Su İçmeyi İhmal Etmeyin

Suyun; alınan besinlerin sindiriminden, metabolik atıkların dışarı atılmasına kadar her aşamada çok önemli görevleri vardır. Posalı besinler de etkisini su varlığında sürdürebildiği için günlük sıvı tüketimi artırılmalıdır. Çay, kahve, bitki ve meyve çaylarına da şeker yerine yapay tatlandırıcılardan katılabileceği gibi diğer içeceklerde de light olanların tercih edilmesi daha uygun görülmektedir.

Kronik Hastalığı Olanlara Öneriler

Önemle vurgulamak gerekir ki diyabet, böbrek hastalığı, yüksek tansiyon, kalp – damar hastalığı, mide rahatsızlığı olan bireylerin bayram da olsa varolan diyetlerini bozmamaları gerekmektedir. Bu grupta yer alan hastaların özellikle hamur işleri tüketimlerinde sınırlama yapmaları, özellikle diyabetli bireylerin şekerden uzak durmaları gerekmektedir. Yukarıda da belirtildiği üzere sağlık açısından güvenle ve rahatlıkla kullanılabilen toz tatlandırıcılar ile diyabetlilerin kendilerine sütlü, meyveli diyabetik tatlılar yaparak nefsini köreltmesi söz konusu olabilir.

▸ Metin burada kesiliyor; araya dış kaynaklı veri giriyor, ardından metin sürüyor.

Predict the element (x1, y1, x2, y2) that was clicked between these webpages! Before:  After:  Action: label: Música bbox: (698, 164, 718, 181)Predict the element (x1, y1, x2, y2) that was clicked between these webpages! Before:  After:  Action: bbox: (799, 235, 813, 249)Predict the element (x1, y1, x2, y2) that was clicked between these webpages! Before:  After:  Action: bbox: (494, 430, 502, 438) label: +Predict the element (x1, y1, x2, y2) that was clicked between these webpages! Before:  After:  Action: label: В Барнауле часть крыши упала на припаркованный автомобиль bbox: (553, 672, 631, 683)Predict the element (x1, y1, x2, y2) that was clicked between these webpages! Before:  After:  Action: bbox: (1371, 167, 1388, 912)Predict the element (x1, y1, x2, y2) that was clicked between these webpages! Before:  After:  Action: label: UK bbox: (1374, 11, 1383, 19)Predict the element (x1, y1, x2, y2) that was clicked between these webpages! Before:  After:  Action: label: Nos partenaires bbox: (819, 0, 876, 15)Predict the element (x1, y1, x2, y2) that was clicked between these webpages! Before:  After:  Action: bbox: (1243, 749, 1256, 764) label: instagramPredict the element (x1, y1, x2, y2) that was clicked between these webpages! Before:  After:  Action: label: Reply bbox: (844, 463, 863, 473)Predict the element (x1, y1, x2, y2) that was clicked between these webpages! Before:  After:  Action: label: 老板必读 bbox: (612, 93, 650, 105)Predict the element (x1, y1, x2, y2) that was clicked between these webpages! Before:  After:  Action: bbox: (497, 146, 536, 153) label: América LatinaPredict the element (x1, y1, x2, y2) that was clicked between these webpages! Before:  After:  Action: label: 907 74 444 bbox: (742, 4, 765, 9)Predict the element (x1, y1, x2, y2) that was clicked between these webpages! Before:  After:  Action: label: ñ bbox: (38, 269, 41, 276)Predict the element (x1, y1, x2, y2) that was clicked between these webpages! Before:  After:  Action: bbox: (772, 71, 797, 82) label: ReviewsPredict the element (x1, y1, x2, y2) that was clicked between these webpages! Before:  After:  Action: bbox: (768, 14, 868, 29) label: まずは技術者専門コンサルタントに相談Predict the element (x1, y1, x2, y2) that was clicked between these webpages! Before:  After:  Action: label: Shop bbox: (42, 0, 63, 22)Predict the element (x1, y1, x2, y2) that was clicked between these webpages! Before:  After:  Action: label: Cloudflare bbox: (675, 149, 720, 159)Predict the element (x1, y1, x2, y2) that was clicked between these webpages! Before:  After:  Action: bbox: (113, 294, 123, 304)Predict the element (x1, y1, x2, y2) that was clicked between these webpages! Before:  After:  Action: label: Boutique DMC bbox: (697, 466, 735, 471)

Spor Yapmayı İhmal Etmeyin

Gerek günlerin kısalması gerekse havaların soğuması ile birlikte fiziksel aktiviteler de azalmaktadır. Bayram esnasında kilo almak istenmiyorsa belirtilen ilkelere ilave olarak mutlaka spor yapılmalıdır. Dünya Sağlık Örgütü en çok tempolu yürümeyi önermektedir. Bunun dışında; çok hafif tempoda koşma, bisiklete binme, yüzme, tenis, dans, aerobik, jimnastik tarzı kalbi çalıştıran sporların yapılması da uygun görülmektedir. Haftanın 4 – 5 günü 45 – 50 dakika egzersiz yapılması yeterli olacaktır. Amaç; metabolizma hızını düşürmemek, kilo verirken bir noktada ağırlığın sabit kalmasını önlemek, verilen kiloların kalıcı olmasını sağlamak ve en önemlisi sağlıklı yaşama adım atmaktır.

Aç Kalmak Zayıflatmaz!

Genelde bireyler, kilo vermek için bayram sonrasında aç kalarak, öğün atlayarak, hiçbir şey yemeyerek sonuç almaya çalışmaktadır. Böyle bir davranış, vücudu açlıktan ölme paniğine sürükler ve tasarruf moduna geçen metabolizma yavaşlar, yağ yakmak yerine tüketilen her besini yağ şeklinde depolama yoluna gider. Buna karşılık sık sık, azar azar beslenmek bir sonraki öğünde hem yavaş hem de az yemek yenilmesine neden olmaktadır. O nedenle başta kahvaltı olmak üzere asla öğün atlanmamalı, 2,5 – 3 saatlik aralıklarla beslenilmelidir.